*MATERIAL PROVIDED*

=-=-=

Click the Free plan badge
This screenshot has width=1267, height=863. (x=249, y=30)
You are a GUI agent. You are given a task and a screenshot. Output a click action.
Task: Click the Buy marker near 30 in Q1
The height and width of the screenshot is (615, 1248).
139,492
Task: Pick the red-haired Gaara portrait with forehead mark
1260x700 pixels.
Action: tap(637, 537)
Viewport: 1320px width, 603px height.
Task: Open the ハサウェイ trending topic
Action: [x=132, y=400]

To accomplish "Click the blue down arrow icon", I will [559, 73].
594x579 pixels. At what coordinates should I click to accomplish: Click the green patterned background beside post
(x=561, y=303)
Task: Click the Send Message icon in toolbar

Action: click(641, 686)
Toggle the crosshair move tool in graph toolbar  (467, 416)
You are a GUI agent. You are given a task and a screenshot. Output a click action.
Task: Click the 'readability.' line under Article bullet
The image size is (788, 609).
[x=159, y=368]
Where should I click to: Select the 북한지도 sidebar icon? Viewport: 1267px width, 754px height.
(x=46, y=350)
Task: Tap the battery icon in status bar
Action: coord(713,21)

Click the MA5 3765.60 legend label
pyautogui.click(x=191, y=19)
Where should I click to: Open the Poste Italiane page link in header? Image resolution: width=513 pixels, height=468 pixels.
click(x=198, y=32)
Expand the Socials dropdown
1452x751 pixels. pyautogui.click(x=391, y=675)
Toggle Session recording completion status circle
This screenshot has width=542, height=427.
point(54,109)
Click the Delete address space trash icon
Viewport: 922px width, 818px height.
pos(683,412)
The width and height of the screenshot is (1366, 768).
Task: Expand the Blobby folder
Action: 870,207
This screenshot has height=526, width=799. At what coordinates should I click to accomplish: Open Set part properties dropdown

=-=-=

*TASK TO COMPLETE*
Find "This screenshot has width=542, height=427." in the data above, then repeat that line and all lines after it exactly, ending with the final line.

*FINAL ANSWER*
This screenshot has width=542, height=427.
point(54,109)
Click the Delete address space trash icon
Viewport: 922px width, 818px height.
pos(683,412)
The width and height of the screenshot is (1366, 768).
Task: Expand the Blobby folder
Action: 870,207
This screenshot has height=526, width=799. At what coordinates should I click to accomplish: Open Set part properties dropdown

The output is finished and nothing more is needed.